And this tends to fall along, you know, two lines. You either have the god that, you know, your friend who doesn't want to come to church is thinking of, the one whose attributes have been whittled away to where he's only thundering from Mount Sinai. He's God in heaven. Or you have the god who's been whittled down to be Abba, Daddy God, whose lap I snuggle into. And we don't have a sense that he is both of these things.

He is all of these things. And the reason that we are not to make a graven image is because any physical representation of God who is unlimited can only be diminished in the way that it's presented to us. Like, you were even talking about the picture of Jesus that hung in your living room. Now, it is actually not heretical to paint a picture of Jesus because he's an image bearer. He's the perfect image bearer of God. But the reason that we would not want a picture of God the Father or someone to try to paint some version of that is because you can only ever represent him in a way that's going to communicate less than who he is. If you paint him looking slightly grumpy, that's what people believe is true about God. If you paint him with that beatific smile on his face, people will think he always looks like that.

But you don't have to paint or carve anything. We do this, and we have mental exercises around this all the time. People tend to see him as either scary or snuggly, but not necessarily any sort of nuanced version of who he is as he's shown to us throughout the Scriptures.

Yeah, it's interesting. As a pastor, I think we do that all the time. As we preach the Word, we highlight different aspects, and our church is known for this, and it's not a full-orbed, real picture of the attributes of a holy, righteous, grace-giving, personal God. I mean, all those need to be expressed, right? Or else we're sort of doing that. That's right, and the only way you begin to develop a comprehensive vocabulary for what's true about God is to expose yourself to all of Scripture, and we don't often do that.

- - - -

• Tasks to carry out
**a.** Decide whether each statement below agrees with the discussion of how people picture God. Answer yes or no for (i), (ii) and (iii), quoting the deciding words of the discussion. (i) Painting a picture of Jesus is heretical. (ii) People tend to see God as either scary or snuggly. (iii) Exposure to all of Scripture is the only way to begin developing a comprehensive vocabulary for what is true about God.
**b.** Carry on the discussion of how people picture God from the point where it stops.

[Source data]

- - - -

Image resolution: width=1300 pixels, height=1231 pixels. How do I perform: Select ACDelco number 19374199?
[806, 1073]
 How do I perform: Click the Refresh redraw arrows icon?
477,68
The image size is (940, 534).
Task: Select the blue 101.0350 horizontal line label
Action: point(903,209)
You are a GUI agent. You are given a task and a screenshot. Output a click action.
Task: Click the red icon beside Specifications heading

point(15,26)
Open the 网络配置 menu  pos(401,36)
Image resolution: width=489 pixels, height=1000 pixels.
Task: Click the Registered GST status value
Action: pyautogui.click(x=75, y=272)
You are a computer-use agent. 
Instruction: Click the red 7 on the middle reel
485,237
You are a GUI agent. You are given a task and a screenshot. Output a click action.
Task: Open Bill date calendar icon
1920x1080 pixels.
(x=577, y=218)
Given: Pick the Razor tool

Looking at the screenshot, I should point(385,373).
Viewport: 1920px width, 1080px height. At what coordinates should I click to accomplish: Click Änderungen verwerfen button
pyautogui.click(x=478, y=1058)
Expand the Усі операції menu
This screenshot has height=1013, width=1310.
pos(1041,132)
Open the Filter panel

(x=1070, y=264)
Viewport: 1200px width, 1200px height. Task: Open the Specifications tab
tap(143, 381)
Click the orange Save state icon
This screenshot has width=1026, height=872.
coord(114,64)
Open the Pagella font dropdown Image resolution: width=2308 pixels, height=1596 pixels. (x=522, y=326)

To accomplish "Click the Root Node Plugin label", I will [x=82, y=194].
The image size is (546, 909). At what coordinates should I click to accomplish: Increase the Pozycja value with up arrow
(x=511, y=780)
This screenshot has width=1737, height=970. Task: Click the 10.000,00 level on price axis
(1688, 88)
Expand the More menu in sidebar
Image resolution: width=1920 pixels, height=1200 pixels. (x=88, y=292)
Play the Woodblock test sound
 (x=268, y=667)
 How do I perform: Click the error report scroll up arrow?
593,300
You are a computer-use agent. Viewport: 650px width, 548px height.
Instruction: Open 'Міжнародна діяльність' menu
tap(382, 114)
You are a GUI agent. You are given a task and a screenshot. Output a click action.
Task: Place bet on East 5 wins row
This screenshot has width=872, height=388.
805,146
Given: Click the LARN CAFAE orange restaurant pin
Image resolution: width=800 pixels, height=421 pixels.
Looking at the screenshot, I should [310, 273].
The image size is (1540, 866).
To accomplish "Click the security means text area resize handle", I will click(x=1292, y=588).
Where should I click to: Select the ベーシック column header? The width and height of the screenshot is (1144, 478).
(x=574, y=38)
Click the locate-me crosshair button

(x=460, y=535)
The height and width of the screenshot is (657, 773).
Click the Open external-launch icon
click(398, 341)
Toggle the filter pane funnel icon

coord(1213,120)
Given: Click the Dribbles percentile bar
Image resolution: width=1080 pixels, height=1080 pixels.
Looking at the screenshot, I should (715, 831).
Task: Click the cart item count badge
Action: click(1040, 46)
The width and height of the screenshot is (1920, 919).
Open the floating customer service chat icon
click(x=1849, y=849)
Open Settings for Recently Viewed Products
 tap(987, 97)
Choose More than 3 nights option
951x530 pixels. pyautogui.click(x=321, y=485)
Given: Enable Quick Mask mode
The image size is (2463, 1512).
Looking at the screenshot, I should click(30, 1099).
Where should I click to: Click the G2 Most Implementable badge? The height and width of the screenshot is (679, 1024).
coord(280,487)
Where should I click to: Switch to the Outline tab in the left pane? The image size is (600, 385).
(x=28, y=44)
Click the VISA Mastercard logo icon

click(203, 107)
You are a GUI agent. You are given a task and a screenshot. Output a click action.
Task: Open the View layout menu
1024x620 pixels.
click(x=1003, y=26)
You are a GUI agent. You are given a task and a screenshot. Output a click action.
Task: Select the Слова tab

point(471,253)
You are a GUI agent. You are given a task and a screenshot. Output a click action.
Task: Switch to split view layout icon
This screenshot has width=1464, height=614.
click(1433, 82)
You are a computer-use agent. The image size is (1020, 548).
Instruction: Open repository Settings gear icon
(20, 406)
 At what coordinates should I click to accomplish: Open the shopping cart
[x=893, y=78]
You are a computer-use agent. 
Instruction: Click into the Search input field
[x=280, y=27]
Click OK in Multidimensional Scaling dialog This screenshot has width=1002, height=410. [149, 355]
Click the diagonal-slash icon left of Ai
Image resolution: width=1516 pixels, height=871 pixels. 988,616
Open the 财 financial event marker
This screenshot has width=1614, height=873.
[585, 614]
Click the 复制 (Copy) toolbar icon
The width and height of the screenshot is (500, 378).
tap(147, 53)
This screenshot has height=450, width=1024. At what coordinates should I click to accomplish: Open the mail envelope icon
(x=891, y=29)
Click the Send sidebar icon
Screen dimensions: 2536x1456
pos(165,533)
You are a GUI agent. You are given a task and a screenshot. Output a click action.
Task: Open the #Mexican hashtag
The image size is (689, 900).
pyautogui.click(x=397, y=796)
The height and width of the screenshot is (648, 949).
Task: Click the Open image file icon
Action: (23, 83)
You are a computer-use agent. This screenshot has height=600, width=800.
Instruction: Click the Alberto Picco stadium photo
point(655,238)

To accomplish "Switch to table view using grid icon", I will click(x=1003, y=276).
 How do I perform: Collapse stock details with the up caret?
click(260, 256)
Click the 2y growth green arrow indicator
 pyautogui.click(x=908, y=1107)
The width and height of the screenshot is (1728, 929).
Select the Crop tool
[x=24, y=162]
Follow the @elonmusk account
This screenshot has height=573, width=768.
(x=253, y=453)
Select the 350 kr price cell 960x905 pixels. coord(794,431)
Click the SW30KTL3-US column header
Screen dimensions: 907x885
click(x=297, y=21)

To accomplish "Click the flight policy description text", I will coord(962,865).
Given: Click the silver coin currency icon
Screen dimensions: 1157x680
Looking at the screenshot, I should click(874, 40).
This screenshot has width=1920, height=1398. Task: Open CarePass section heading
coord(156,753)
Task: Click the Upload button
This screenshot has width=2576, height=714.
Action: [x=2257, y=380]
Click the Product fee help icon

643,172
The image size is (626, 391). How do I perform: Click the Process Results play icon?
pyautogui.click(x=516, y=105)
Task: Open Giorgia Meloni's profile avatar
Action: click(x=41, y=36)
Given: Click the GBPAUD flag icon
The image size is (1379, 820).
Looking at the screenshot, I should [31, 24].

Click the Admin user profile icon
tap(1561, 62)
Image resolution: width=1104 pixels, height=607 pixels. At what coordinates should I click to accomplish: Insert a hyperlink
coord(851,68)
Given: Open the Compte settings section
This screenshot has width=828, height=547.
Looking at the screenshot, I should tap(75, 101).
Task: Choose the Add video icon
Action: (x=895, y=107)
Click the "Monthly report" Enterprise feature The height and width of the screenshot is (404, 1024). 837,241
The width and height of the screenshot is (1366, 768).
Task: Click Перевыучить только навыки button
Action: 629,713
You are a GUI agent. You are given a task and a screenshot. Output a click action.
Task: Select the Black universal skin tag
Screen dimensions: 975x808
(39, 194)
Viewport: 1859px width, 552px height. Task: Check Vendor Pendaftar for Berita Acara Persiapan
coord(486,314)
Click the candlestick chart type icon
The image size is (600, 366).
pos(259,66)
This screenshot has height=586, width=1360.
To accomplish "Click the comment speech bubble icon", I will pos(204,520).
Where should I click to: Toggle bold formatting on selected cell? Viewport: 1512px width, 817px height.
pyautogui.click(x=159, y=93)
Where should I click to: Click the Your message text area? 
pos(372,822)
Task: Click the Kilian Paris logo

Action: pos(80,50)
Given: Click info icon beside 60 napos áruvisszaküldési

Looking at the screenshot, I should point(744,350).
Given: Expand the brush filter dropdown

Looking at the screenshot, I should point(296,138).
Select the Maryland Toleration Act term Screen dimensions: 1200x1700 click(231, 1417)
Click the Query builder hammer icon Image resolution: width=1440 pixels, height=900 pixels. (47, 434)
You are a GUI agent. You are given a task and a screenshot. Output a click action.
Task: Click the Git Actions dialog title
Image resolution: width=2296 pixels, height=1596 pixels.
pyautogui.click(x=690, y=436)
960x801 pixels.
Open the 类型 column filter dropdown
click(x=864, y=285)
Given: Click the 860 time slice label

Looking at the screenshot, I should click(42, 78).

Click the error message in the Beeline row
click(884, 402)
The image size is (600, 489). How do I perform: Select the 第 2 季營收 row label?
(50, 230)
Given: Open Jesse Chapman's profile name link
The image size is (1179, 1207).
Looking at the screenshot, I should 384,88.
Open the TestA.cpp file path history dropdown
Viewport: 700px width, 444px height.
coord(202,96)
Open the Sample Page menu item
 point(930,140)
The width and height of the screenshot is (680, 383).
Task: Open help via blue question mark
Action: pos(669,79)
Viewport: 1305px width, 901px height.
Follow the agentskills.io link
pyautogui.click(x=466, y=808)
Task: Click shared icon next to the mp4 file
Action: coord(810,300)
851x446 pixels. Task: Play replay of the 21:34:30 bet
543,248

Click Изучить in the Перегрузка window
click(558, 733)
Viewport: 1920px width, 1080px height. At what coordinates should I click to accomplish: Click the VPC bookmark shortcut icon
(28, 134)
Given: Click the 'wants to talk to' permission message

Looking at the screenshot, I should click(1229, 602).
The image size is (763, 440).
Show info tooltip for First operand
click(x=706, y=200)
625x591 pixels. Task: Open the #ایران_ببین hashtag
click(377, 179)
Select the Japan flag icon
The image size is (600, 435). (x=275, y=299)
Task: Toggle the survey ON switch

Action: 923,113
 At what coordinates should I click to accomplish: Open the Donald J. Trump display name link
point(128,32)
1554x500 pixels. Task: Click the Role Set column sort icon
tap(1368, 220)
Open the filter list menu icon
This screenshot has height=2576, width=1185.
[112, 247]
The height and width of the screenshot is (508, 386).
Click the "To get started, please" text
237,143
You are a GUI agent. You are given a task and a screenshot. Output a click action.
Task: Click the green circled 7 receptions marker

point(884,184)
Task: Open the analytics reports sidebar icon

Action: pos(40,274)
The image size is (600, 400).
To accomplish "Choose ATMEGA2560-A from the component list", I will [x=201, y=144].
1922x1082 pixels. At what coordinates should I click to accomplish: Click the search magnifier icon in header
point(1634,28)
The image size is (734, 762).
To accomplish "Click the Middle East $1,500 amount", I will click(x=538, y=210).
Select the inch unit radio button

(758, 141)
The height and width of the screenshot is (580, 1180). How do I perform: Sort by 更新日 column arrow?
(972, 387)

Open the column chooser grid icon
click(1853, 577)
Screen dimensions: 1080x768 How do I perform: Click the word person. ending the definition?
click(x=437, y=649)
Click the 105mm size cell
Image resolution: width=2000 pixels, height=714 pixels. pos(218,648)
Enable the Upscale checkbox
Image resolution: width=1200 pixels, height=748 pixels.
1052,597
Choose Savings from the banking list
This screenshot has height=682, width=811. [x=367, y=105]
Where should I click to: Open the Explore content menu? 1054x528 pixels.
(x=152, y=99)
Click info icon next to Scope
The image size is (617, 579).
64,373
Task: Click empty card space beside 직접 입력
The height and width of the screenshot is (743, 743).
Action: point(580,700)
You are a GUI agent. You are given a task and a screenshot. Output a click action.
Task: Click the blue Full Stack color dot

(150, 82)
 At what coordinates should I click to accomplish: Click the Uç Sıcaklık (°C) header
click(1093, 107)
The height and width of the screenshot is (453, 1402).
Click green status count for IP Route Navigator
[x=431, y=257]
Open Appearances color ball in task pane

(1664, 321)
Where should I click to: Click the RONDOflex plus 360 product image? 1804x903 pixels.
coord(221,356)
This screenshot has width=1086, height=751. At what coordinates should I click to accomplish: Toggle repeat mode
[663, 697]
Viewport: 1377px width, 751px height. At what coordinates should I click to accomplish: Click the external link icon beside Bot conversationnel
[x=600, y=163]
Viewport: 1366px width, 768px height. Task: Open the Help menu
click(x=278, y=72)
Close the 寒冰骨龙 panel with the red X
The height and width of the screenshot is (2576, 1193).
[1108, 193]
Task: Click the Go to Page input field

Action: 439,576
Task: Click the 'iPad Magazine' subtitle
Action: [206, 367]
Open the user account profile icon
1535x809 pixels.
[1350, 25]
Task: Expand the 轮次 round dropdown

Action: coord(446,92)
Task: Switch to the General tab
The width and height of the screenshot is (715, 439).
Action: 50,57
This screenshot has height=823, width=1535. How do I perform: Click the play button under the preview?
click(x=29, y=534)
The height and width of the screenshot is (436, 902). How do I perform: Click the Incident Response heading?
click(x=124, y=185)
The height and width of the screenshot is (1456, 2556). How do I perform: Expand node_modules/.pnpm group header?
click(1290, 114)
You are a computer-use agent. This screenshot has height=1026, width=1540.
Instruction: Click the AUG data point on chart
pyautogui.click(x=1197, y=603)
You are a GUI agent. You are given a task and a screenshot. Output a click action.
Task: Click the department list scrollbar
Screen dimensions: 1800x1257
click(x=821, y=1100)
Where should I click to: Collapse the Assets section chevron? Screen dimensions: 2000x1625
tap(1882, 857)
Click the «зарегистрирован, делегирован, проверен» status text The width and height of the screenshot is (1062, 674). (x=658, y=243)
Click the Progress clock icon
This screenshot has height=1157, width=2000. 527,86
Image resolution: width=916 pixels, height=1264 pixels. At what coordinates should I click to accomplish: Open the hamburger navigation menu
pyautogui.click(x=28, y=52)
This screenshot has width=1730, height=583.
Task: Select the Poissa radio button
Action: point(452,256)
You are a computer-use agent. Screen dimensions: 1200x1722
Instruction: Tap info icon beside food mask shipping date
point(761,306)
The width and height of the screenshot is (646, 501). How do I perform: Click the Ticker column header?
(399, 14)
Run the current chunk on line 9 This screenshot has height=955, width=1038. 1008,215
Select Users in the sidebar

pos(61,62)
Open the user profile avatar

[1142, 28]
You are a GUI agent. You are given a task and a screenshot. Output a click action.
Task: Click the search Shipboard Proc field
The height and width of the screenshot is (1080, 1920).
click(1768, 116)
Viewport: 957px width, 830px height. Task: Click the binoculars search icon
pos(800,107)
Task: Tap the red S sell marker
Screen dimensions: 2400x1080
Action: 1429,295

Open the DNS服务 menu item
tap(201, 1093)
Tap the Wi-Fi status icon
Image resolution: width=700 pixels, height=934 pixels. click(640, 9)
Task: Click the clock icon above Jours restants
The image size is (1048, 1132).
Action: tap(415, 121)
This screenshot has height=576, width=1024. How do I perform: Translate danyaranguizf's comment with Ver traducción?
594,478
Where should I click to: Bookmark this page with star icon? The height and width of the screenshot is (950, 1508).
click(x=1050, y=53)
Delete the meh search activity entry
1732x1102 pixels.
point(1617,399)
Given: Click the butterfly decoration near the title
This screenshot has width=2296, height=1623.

- - - -

• Task-by-task outputs
**a.**
(i) No: "it is actually not heretical to paint a picture of Jesus because he's an image bearer."
(ii) Yes: "People tend to see him as either scary or snuggly"
(iii) Yes: "the only way you begin to develop a comprehensive vocabulary for what's true about God is to expose yourself to all of Scripture"

**b.**
We want someone to tell us the most interesting parts, and therefore we're operating from whatever the last story is or the most common story is that we've heard brought to our attention. Like, if I've heard one sermon on but God in the New Testament, you know, like, I was just a but God, y'all, but God. And I'm like, well, yes, but that's just one thing that's true about the Lord. You know, that's a focus on His grace and how His grace changes us. But you also have to contend with, really one of the books that I think holds the tension the most beautifully is the book of Hebrews. He's the God who thunders from Mount Sinai.

He's the God who sits enthroned on Mount Zion. We worship in reverence and awe for our God as a consuming fire. Well, it's interesting. I read the Bible through every year. And when I first started doing it, I thought, do I want to read the Old Testament? You know, it's that view of— It's weird. It's scary. Yeah, I don't even understand some of it, and God seems so mean and angry.

And now, I think I'm on year 16, when people say, I don't know if I—I said, no, no, no. Like, the more you read the Old Testament, the more—it makes me weepy thinking about it— the more you discover God's great love for us, of His wing for us, of His pursuing us. And so to read both is like the most beautiful, comprehensive picture of our God. Yeah, that's right. Well, even in the book, this chapter, you call this law undiminished worship.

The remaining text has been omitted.